(Source data)

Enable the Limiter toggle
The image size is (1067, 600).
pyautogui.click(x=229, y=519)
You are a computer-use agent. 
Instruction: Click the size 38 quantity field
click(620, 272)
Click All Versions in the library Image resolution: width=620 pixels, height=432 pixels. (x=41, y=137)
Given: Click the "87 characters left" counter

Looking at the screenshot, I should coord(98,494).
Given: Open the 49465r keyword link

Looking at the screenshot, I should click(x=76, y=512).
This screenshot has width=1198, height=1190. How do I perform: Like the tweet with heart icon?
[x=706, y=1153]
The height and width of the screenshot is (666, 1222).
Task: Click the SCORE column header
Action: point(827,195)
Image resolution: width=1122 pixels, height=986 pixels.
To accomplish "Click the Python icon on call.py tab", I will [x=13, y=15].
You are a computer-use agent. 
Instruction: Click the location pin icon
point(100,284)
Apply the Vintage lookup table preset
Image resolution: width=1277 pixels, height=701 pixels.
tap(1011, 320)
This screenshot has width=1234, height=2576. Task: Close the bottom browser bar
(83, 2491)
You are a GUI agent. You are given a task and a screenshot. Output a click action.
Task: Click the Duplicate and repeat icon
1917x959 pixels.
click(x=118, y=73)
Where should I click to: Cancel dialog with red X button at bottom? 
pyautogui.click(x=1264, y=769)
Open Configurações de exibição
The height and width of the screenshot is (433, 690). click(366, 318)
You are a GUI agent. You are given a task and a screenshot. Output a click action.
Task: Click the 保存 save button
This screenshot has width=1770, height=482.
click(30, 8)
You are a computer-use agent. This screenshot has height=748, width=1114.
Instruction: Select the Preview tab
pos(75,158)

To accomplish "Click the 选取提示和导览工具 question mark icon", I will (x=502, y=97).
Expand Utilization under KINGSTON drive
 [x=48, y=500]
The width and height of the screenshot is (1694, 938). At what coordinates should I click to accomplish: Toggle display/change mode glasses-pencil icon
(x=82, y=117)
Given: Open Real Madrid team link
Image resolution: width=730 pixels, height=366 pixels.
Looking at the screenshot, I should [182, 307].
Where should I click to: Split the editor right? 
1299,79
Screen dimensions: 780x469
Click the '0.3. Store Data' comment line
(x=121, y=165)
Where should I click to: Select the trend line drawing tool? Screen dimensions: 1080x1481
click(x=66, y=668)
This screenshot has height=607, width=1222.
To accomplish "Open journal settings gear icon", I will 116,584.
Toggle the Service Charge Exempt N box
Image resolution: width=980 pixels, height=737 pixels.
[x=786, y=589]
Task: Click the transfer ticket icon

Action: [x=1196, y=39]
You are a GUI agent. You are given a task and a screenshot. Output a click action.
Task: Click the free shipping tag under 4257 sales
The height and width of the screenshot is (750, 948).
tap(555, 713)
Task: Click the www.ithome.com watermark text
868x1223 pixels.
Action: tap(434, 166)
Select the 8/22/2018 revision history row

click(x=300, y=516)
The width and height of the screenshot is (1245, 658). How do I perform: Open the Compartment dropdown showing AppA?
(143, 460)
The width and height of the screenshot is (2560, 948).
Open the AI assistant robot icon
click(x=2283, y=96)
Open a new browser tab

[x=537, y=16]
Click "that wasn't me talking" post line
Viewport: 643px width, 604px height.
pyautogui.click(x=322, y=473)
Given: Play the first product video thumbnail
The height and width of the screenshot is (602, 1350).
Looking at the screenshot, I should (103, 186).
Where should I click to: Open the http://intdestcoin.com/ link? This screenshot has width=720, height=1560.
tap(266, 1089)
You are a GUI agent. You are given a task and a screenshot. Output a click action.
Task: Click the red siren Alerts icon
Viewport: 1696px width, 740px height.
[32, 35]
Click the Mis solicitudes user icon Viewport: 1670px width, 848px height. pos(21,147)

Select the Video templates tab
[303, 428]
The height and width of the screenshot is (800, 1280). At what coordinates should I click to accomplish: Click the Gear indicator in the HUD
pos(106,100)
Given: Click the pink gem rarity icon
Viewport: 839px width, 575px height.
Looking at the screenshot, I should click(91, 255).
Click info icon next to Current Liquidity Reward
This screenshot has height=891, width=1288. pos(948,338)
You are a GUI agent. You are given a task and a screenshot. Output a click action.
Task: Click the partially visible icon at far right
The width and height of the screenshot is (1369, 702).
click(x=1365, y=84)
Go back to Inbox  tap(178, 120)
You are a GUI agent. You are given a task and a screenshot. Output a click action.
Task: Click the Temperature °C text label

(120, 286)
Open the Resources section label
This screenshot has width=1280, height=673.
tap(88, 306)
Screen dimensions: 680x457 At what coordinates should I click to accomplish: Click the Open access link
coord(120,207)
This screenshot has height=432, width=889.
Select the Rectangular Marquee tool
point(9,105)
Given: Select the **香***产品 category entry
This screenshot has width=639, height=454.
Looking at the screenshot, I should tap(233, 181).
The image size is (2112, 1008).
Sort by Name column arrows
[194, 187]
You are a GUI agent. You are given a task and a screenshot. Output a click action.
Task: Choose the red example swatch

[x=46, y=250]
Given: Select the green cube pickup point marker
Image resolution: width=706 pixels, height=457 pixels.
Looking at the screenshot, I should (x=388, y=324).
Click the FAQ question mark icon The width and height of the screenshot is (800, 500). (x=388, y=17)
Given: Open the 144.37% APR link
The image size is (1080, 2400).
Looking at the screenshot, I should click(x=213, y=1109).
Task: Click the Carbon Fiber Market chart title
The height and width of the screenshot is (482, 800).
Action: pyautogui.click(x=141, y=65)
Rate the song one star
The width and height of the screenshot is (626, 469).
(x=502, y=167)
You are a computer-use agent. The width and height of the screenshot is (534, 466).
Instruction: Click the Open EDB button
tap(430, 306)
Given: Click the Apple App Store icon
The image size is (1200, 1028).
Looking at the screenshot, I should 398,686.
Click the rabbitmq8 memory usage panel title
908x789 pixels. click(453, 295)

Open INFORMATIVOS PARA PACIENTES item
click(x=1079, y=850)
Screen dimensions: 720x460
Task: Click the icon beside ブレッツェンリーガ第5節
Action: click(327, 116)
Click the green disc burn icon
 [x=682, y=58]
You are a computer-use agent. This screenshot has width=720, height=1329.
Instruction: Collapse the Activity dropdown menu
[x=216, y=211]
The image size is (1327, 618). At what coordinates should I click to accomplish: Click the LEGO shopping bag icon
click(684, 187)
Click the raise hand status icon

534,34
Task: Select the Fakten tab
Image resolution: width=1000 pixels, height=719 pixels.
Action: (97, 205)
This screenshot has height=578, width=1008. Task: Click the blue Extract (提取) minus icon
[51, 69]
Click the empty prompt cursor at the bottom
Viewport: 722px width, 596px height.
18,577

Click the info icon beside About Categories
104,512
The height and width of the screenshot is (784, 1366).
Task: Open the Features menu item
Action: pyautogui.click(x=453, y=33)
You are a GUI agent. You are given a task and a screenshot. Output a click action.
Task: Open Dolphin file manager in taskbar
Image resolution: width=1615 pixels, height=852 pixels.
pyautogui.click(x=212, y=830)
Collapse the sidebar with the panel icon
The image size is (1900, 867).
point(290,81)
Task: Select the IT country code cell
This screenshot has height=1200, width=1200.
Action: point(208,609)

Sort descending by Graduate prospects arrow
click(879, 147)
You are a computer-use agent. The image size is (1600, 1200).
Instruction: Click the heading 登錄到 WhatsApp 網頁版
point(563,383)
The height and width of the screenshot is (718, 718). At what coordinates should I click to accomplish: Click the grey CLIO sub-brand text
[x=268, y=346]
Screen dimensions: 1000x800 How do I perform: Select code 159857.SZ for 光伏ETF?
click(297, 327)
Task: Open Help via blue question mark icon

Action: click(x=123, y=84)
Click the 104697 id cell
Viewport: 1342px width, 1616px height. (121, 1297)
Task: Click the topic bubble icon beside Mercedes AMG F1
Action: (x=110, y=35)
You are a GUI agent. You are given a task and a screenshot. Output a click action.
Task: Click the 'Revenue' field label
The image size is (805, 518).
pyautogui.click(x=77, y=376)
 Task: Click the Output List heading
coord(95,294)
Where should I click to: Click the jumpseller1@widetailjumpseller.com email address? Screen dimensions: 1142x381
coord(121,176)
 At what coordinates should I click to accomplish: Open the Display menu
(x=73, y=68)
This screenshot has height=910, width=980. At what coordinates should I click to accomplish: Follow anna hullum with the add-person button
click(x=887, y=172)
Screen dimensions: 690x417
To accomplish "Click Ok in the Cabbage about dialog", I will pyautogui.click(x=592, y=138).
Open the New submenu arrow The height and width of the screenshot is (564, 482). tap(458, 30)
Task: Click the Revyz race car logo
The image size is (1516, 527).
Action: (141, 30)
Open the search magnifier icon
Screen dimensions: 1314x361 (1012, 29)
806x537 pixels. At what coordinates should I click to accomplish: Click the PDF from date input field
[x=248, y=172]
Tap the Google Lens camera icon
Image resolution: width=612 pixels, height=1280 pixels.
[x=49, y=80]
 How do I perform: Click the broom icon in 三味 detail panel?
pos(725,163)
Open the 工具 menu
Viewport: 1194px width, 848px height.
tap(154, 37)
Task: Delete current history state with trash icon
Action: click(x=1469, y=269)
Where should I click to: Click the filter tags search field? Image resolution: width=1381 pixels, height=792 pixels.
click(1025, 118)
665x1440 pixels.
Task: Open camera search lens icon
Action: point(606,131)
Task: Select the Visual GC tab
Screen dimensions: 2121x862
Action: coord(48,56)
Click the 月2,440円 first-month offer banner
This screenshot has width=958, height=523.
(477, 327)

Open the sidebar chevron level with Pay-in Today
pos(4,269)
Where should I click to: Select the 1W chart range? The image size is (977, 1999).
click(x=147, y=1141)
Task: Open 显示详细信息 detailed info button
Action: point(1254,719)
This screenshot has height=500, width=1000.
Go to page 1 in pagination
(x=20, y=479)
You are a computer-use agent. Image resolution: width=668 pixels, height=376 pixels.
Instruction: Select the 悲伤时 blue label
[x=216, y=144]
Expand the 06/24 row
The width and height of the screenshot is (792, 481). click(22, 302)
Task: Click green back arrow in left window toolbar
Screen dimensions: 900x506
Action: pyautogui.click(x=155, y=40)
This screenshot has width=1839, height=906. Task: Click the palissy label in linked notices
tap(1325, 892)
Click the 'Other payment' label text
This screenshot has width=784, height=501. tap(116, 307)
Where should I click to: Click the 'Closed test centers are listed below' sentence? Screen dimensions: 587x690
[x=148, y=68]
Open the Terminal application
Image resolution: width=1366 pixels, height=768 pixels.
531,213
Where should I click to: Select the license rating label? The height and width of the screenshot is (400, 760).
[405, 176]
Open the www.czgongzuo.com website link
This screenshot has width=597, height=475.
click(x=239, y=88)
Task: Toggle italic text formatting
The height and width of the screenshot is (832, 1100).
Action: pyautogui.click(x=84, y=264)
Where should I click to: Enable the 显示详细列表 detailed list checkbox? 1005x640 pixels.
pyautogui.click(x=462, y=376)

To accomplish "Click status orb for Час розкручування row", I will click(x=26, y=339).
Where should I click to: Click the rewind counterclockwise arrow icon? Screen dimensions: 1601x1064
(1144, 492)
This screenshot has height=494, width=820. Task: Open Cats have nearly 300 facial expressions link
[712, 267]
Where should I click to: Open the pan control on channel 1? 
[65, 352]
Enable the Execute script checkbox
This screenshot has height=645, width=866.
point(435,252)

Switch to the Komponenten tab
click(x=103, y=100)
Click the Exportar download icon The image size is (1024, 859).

• Exercise details:
Copy out each line of the records where the string "first" appears.

• Written answer:
Given: Play the first product video thumbnail
Click the 月2,440円 first-month offer banner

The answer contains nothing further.